嚴澤志一臉的誠懇之色。
“嚴道友,那是你,非是衛某。”衛圖搖了搖頭,面現從容之色。
語罷,衛圖也不多說,他神識一掃,鎖定好公羊骨所在的方位,便袖袍一甩,瞬移而去了。
一刻鐘后。
衛圖再次出現在嚴家囚室之外。
只不過,這次他的身邊,卻多了一個道骨仙風的山羊胡老者。
作為樓高宗弟子,一眾嚴家修士豈能認不出來,這山羊胡老者就是他們門派的掌門公羊骨。
瞬間,嚴家眾修便向后退縮了一步,如臨大敵般,將其團團包圍住了。
若非衛圖在此,恐怕第一時間,嚴家眾修就會開戰了。
只是很快,公羊骨所說的話,就讓在場的嚴家眾修大跌眼鏡,放下了心中的警惕。
“本座愿奉衛老祖旨意,與嚴家,以及其他三大家族,共分樓高宗。”
公羊骨深揖一禮,說道。
“什么掌門”
“你同意了”
嚴澤志聞言,第一直覺就是不相信,畢竟公羊骨的頑固,他這個實權長老可是知道的一清二楚。
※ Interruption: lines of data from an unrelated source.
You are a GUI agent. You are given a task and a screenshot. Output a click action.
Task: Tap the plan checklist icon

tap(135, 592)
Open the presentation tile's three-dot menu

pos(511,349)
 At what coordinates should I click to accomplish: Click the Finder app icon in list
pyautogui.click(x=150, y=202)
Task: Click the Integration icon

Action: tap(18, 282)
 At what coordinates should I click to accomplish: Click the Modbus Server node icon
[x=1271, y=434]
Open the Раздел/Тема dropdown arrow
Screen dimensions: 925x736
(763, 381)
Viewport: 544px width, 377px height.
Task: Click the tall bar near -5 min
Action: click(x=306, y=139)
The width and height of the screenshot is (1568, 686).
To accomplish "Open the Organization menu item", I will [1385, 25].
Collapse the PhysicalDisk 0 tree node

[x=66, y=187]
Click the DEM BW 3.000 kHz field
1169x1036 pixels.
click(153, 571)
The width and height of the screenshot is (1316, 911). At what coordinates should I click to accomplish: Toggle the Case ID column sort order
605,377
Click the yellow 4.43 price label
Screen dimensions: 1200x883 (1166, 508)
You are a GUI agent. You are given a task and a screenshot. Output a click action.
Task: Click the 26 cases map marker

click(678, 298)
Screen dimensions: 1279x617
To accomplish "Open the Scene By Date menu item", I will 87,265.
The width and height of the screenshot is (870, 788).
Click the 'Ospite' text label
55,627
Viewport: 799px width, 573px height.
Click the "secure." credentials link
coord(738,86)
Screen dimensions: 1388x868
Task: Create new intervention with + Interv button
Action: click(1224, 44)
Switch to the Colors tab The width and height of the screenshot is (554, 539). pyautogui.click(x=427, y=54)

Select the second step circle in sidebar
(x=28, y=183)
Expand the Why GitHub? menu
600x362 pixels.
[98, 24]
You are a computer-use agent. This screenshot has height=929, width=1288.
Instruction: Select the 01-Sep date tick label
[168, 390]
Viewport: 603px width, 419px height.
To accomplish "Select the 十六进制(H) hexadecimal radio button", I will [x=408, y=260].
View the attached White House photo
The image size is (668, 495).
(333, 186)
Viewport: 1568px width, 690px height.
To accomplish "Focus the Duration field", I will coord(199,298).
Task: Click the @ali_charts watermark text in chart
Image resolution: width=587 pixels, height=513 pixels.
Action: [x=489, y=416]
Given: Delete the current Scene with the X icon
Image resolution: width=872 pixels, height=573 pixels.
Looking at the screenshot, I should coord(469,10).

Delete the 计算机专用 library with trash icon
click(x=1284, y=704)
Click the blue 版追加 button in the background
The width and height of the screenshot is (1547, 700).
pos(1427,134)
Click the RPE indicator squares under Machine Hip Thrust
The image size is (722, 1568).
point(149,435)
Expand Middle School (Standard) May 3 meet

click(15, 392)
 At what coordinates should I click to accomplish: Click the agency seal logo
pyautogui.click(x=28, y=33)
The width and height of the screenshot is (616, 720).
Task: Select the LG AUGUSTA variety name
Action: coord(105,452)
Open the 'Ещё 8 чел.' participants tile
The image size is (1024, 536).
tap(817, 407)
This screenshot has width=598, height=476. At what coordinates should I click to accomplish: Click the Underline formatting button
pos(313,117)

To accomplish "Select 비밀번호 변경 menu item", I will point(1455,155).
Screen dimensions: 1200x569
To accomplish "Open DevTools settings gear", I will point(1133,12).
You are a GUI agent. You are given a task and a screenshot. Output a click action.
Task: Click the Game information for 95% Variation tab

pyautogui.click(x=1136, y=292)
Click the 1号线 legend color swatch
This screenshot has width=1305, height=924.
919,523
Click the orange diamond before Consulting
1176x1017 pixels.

但很快,他想起衛圖身為元嬰老祖的恐怖威懾,便對此稍有釋然了。
“只是,恐嚇公羊骨,也非是上上之道。不僅嚴家今后會多了一道麻煩,就連衛老祖,可能今后亦會多了一個遺禍。”
想及此,嚴澤志暗暗搖頭,心道衛圖不智,竟做出如此優柔寡斷的決定。
只是,這般想完后,他又不免慶幸衛圖不是什么心狠手辣的老怪,不然其來到嚴家后,可不會這般好說話。
“嚴長老放心,本座適才那番話,乃是心甘情愿之詞,并非是被衛老祖脅迫之后,才說的。”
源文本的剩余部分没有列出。